What is required
Take every line from the records below that includes the word "Given".

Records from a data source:
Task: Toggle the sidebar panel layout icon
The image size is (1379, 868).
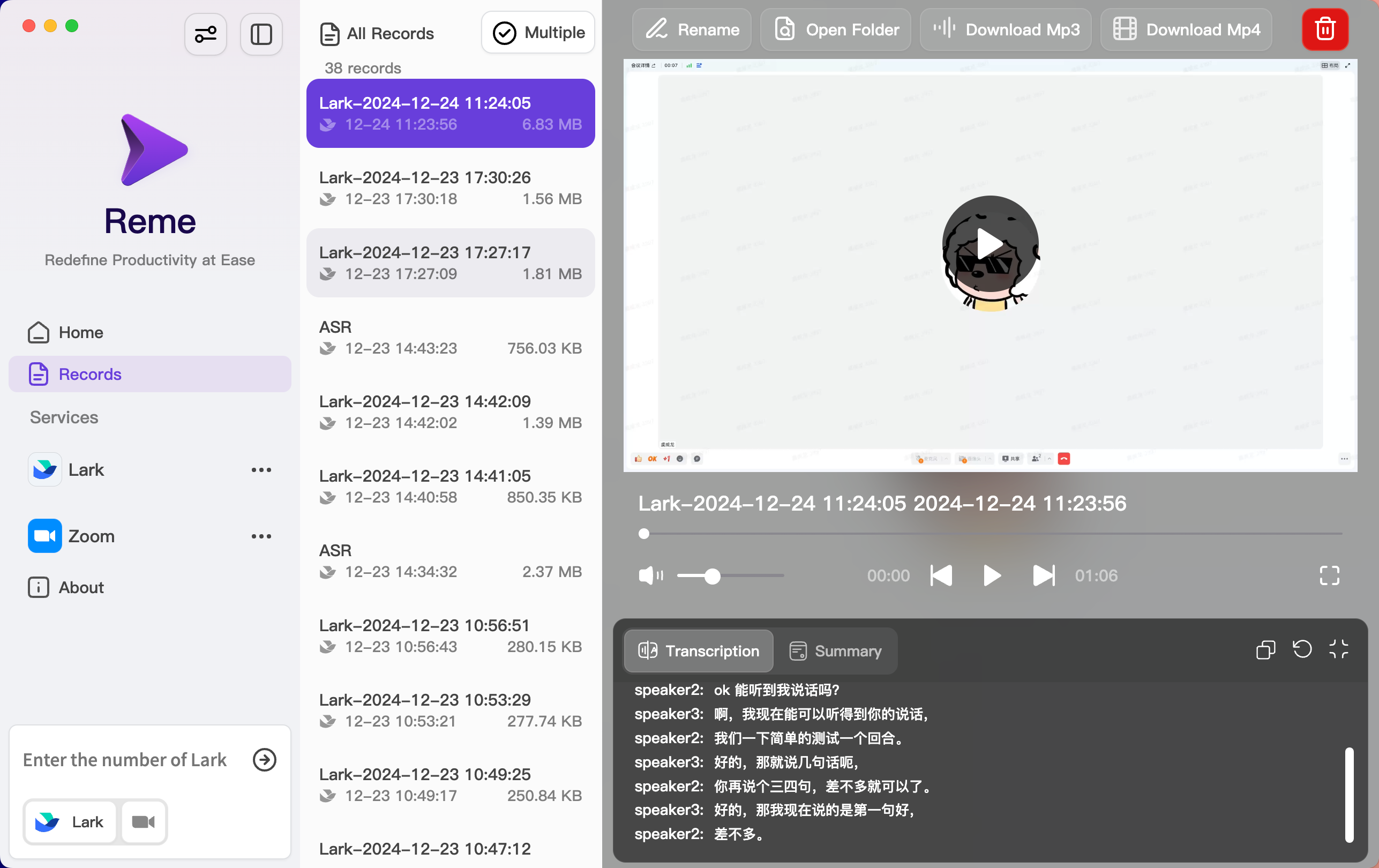Action: pos(261,34)
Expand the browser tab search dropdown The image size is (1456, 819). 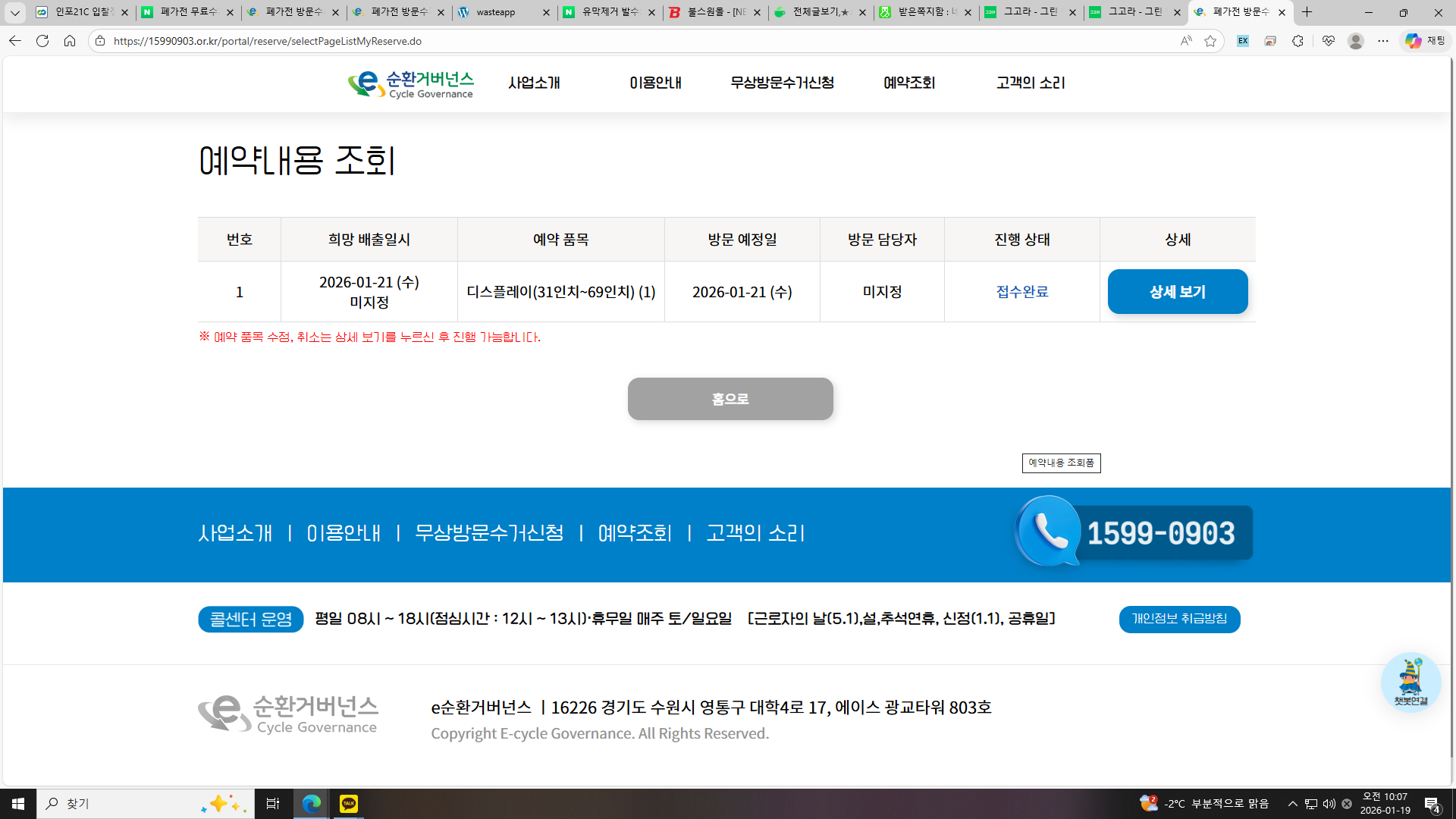[14, 12]
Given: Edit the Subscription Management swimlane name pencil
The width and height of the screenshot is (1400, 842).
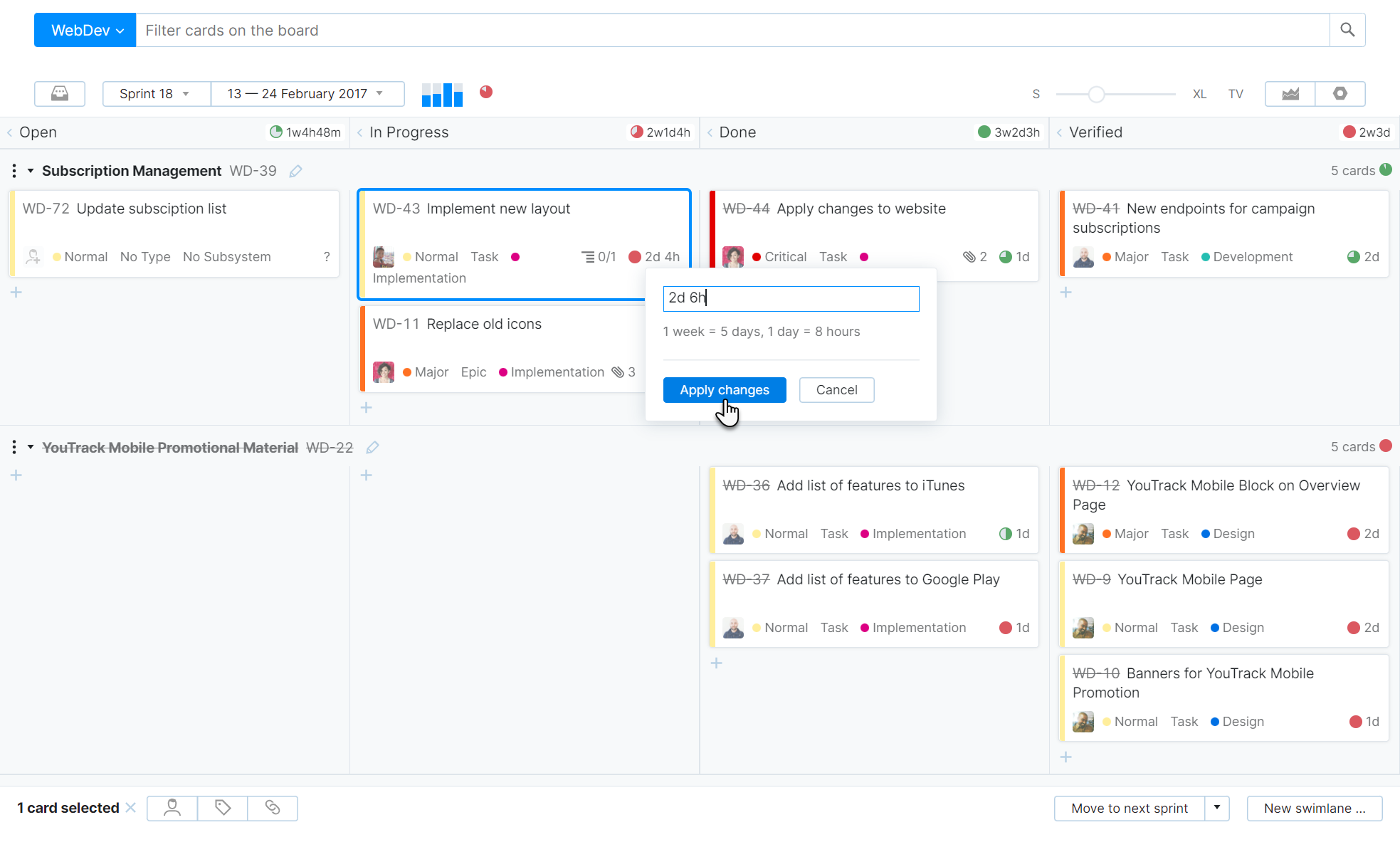Looking at the screenshot, I should [x=296, y=171].
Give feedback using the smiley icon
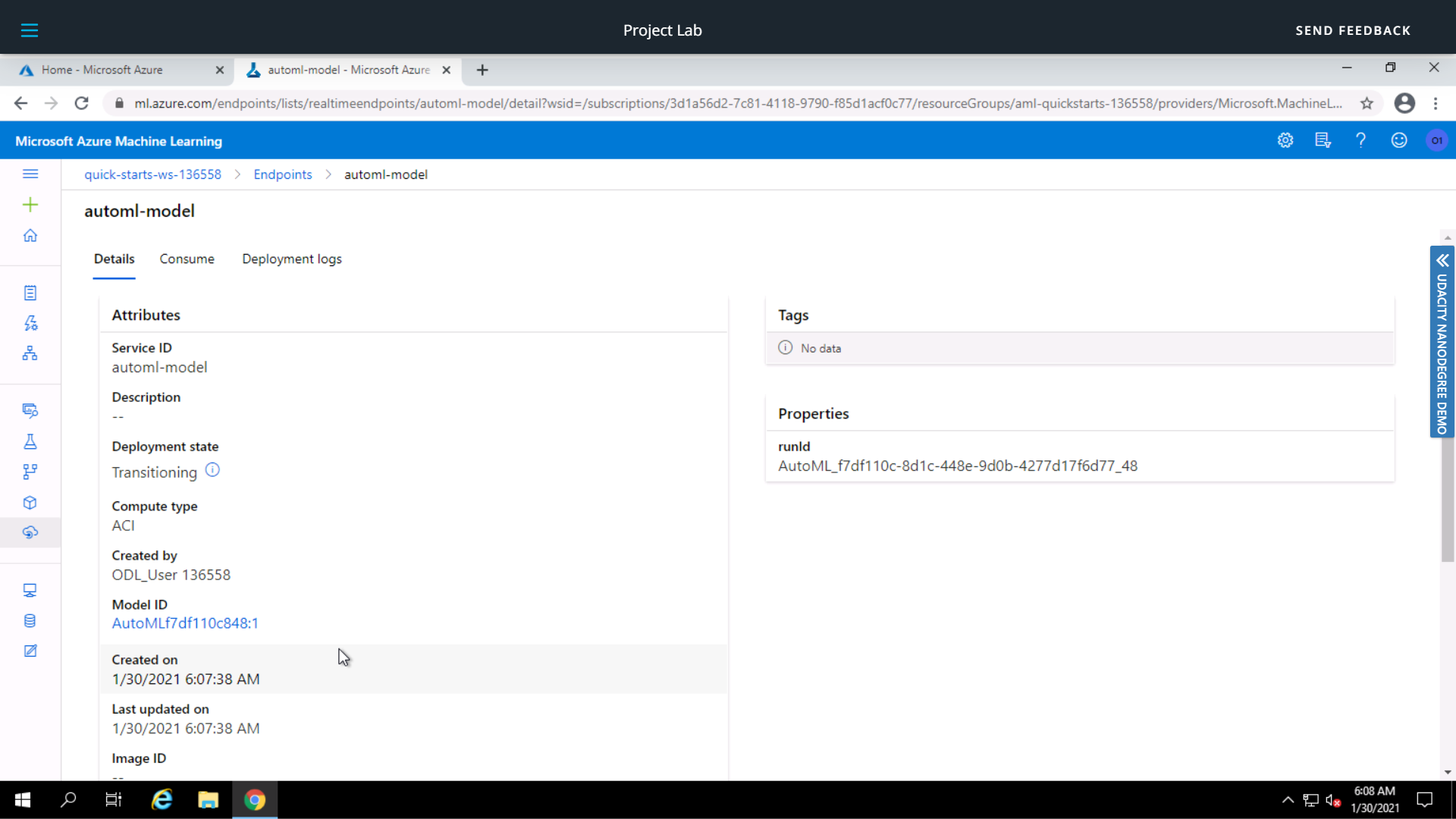 (1398, 140)
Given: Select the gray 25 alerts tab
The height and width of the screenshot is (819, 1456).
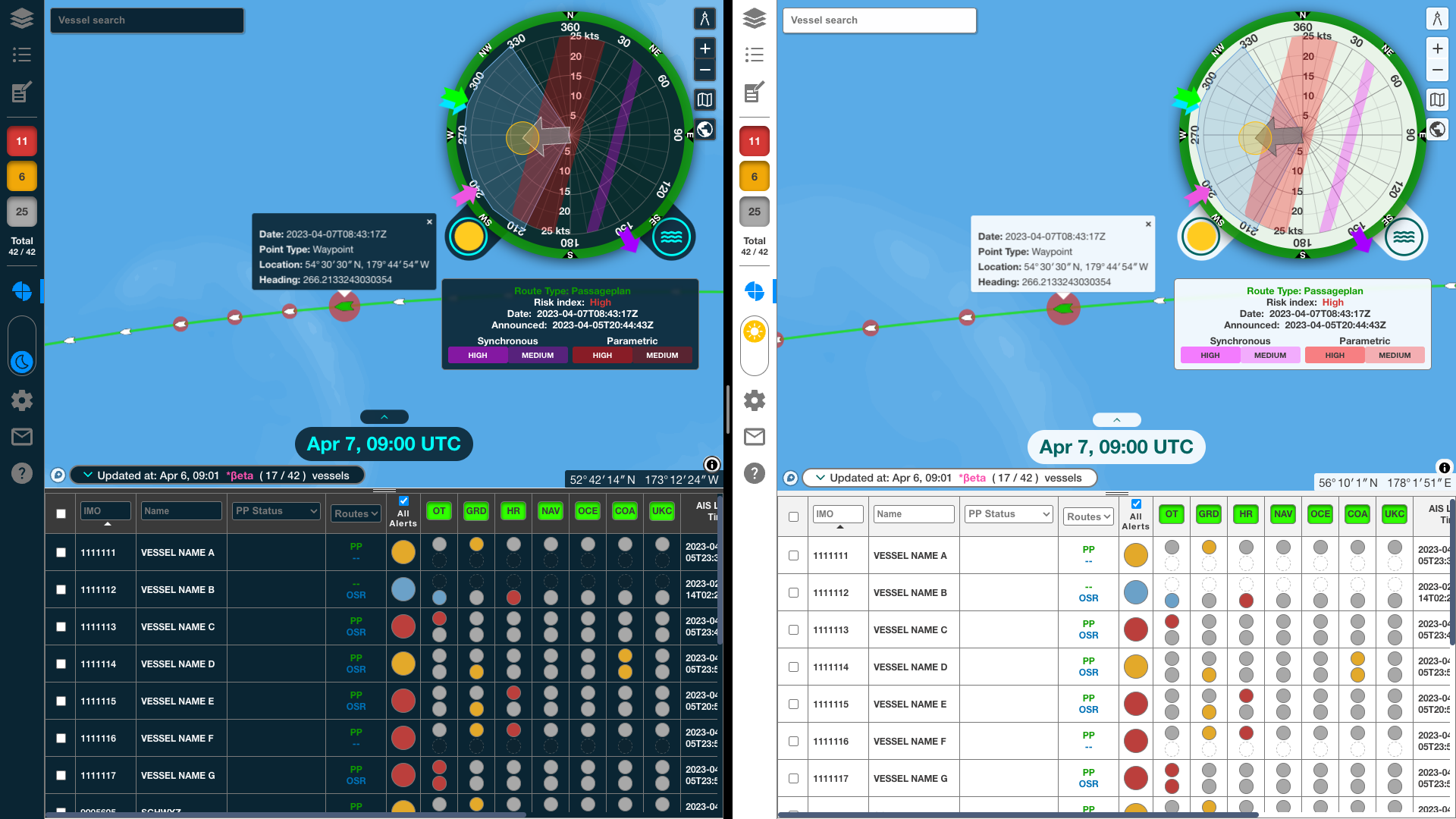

Result below
Given: Edit the Subscription Management swimlane name pencil
Given: Select the gray 25 alerts tab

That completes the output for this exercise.